A. Bank and Borrower have entered into that certain Second Amended and Restated Loan and Security Agreement dated as of June 27,
2011, as amended by that certain First Amendment, dated as of May 31, 2013 and as further amended by that certain Second Amendment to Second Amended and Restated Loan and Security Agreement, dated as of January 10, 2014 (as the same may
from time to time be further amended, modified, supplemented or restated, the “Loan Agreement”). 
 B. Bank has
extended credit to Borrower for the purposes permitted in the Loan Agreement. 
 C. Borrower has requested that Bank amend the Loan
Agreement to (i) revise the Adjusted Quick Ratio financial covenant and (ii) make certain other revisions to the Loan Agreement as more fully set forth herein. 

D. Bank has agreed to so amend certain provisions of the Loan Agreement, but only to the extent, in accordance with the terms, subject
to the conditions and in reliance upon the representations and warranties set forth below. 
 AGREEMENT 

NOW, THEREFORE, in consideration of the foregoing recitals and other good and valuable consideration, the
receipt and adequacy of which is hereby acknowledged, and intending to be legally bound, the parties hereto agree as follows: 
 1.
Definitions. Capitalized terms used but not defined in this Amendment shall have the meanings given to them in the Loan Agreement. 

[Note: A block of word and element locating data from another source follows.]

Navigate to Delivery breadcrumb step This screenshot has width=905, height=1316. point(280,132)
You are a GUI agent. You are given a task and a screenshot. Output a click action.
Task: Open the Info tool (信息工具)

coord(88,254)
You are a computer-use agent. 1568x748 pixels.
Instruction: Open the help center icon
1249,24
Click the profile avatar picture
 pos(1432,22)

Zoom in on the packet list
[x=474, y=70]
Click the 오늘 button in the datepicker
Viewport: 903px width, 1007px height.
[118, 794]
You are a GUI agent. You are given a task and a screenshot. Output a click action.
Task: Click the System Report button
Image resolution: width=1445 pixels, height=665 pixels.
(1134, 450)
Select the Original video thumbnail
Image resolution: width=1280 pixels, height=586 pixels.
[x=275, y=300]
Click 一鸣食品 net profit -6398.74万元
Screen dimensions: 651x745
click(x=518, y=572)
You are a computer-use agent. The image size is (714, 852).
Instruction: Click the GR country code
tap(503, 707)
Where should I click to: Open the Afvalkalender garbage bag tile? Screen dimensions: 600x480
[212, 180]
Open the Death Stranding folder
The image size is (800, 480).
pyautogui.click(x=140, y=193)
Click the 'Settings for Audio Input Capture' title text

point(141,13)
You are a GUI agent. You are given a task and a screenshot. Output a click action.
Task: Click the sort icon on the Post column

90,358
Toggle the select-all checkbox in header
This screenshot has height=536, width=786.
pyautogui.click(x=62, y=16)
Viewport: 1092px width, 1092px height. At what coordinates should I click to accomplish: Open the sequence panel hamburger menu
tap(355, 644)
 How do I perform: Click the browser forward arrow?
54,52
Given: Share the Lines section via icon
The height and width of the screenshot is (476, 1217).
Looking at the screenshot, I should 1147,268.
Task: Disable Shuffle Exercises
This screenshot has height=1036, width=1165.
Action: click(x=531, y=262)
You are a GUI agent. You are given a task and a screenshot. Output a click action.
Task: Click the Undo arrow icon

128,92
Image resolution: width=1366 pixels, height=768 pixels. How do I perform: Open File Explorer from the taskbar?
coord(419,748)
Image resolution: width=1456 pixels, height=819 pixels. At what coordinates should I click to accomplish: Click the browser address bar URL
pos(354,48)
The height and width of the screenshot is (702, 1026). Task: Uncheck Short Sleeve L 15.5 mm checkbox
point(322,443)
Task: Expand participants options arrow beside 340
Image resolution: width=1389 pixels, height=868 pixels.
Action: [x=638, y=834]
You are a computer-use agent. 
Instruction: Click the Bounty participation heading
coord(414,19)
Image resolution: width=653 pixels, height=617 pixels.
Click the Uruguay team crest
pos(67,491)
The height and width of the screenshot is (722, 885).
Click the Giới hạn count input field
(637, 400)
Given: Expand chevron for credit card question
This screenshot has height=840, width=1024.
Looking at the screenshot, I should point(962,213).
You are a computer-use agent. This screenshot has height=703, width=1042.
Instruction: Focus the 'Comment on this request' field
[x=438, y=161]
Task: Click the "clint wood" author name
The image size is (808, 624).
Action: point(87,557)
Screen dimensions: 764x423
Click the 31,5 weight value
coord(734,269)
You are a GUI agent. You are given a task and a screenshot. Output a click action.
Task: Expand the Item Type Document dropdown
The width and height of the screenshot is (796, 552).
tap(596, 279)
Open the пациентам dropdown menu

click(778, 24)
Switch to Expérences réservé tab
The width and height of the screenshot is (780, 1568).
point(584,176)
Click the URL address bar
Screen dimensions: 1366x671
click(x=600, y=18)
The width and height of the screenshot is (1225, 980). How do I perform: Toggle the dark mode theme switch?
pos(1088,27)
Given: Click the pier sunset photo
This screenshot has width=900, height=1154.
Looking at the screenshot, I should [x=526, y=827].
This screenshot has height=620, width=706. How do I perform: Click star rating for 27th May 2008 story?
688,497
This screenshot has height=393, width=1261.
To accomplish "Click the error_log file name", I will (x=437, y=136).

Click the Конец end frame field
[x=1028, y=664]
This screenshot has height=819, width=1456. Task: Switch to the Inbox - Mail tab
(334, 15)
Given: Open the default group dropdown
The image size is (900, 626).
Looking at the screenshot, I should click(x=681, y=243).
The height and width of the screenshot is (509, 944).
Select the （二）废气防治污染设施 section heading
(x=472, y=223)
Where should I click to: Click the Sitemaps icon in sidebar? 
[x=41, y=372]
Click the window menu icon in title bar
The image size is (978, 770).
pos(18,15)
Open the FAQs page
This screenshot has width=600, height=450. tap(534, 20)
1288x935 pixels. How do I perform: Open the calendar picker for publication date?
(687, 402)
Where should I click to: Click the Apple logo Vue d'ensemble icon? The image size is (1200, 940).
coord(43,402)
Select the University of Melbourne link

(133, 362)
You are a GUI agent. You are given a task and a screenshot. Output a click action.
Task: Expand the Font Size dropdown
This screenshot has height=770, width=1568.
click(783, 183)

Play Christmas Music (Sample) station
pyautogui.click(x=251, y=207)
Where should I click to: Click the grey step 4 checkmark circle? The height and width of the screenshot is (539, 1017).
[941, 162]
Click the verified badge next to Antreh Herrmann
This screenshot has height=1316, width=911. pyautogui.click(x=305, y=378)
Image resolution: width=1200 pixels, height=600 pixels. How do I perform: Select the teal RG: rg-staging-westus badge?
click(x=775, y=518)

 2. Amendments to Loan Agreement. 

2.1 Section 6.9(a) (Adjusted Quick Ratio). Section 6.9(a) is amended in its entirety and replaced with the following:

 “(a) Adjusted Quick Ratio. Commencing with the monthly compliance period ending February 28, 2014 and thereafter, an
Adjusted Quick Ratio, tested with respect to Borrower only, of at least 1.25:1.00; provided, that for the monthly periods ending March 31, 2014, June 30, 2014, September 30, 2014 and December 31, 2014,
Borrower shall maintain an Adjusted Quick Ratio of at least 1.50:1.00; provided further, that commencing with the monthly compliance period ending January 31, 2015 and each monthly period ending thereafter, Borrower shall maintain an Adjusted
Quick Ratio of at least 1.50:1.00. 
 2.2 Compliance Certificate. The Compliance Certificate attached as Exhibit C to the Loan
Agreement is deleted in its entirety and replaced with Exhibit A attached hereto. 
 3. Limitation of Amendments. 

3.1 The amendments set forth in Section 2, above, are effective for the purposes set forth herein and shall be limited
precisely as written and shall not be deemed to (a) be a consent to any amendment, waiver or modification of any other term or condition of any Loan Document, or (b) otherwise prejudice any right or remedy which Bank may now have or may
have in the future under or in connection with any Loan Document. 
 3.2 This Amendment shall be construed in connection with and as
part of the Loan Documents and all terms, conditions, representations, warranties, covenants and agreements set forth in the Loan Documents, except as herein amended, are hereby ratified and confirmed and shall remain in full force and effect. 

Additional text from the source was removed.